### DOCUMENT
## BEGIN

Two (2) and three (3)-day cycling frequencies require an installed cost of roughly $48-72/kWh to yield a competitive $0.05/kWh LCOS. Lithium Iron Phosphate (LFP, current industry standard) battery pack prices in 2024 are approaching this range of $48-72/kWh. However, utility-scale total system installed costs (including inverter, balance of plant, etc.) are still higher around $200/kWh in 2024 for short duration systems. For longer-term storage installations, we can consider the marginal cost of adding duration to these systems. Since battery pack prices represent a large portion of these marginal costs and are approaching the target range of $48-72/kWh, this suggests the marginal cost of increasing storage duration with LFP is getting close to what’s needed for multi-day cycling.
However, as we cycle at a weekly interval or less frequently, we need to achieve installed prices of $21/kWh. LFP battery pack prices would need to come down by a factor of at least 4 to reach this, which is going to be challenging. In a different post we investigated how feasible this is.

## END

### RAW RECORDS

## BEGIN

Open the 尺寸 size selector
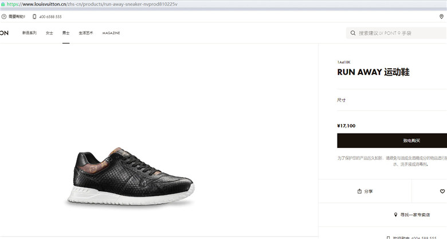 point(392,100)
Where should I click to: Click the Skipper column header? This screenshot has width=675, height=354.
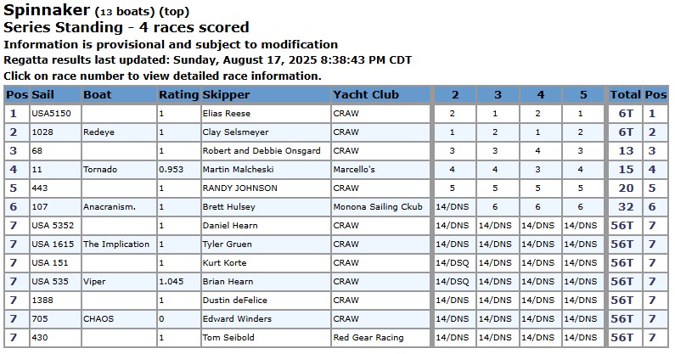tap(227, 95)
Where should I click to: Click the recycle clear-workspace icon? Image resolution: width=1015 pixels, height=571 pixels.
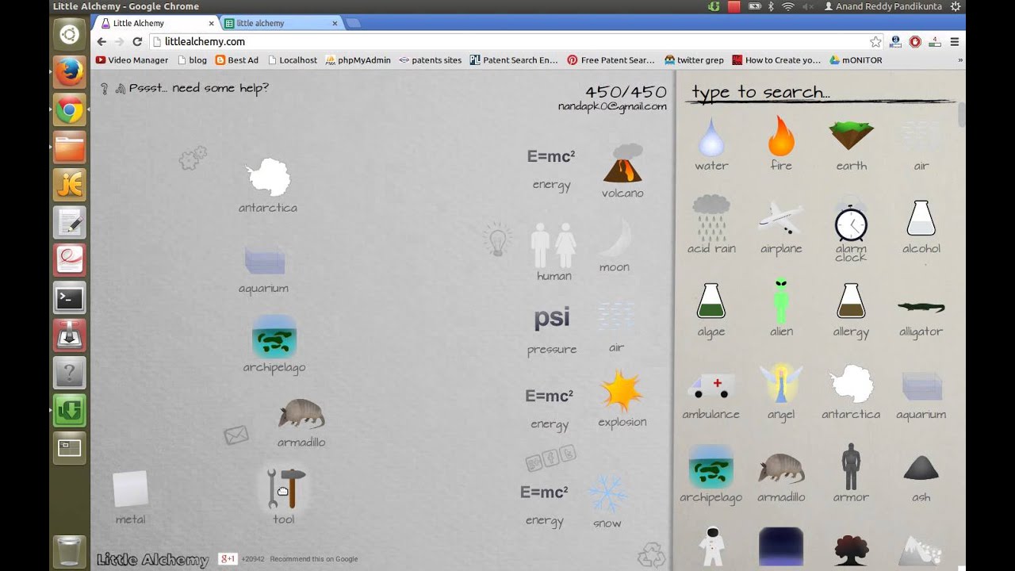(651, 554)
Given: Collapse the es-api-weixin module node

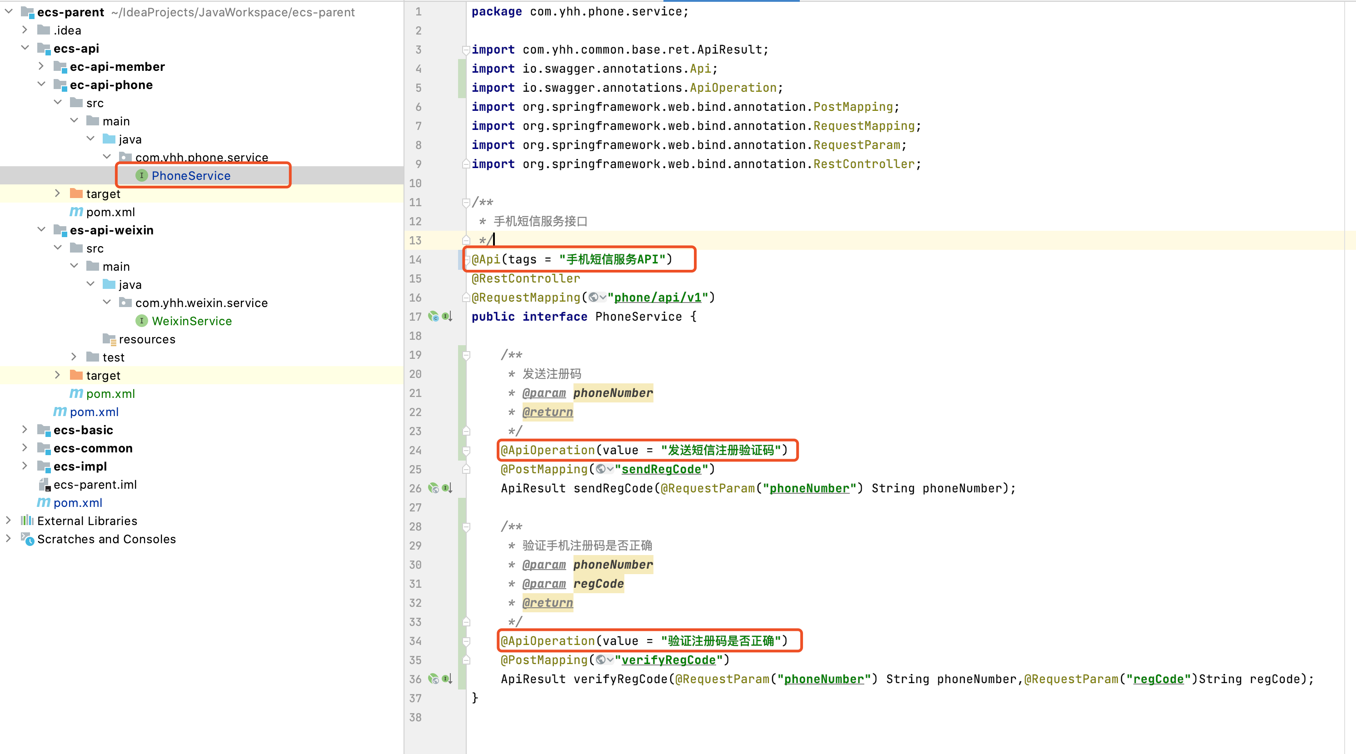Looking at the screenshot, I should pyautogui.click(x=41, y=229).
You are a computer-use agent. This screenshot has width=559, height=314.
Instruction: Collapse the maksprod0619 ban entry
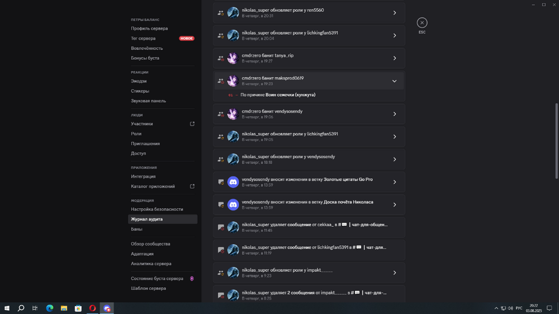click(x=394, y=81)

## END

Resume the text on battery storage costs, picking up after its final sentence. The records play no part in what follows.

Won’t overbuilding renewables solve this?
Some propose building vastly more solar and wind capacity than needed (“overbuilding”) to minimize storage requirements. Let’s test this and multiply our solar and wind supply values from our model by 5, keeping the baseline (hydro, biomass, hydro) the same. We see that our total storage needs drop dramatically from 191TWh to 20.5TWh. Interestingly, the energy-based shares stay roughly the same with weekly accounting for about 37% of energy delivered from storage. This indicates the magnitude of the problem is reduced, but the nature of the problem (ie. relative need for different durations of energy delivered) remains.
Let’s look at some of the consequences of overbuilding. Assuming base renewable costs of $0.03-$0.10/kWh, a 5x overbuild increases the renewable generation portion of the LCOE to $0.15-$0.50/kWh – a massive and likely unacceptable increase in overall electricity costs. This is of course a simplified picture but illustrates the serious consequences of overbuilding on costs. We also have a post on overbuilding and why it won’t happen.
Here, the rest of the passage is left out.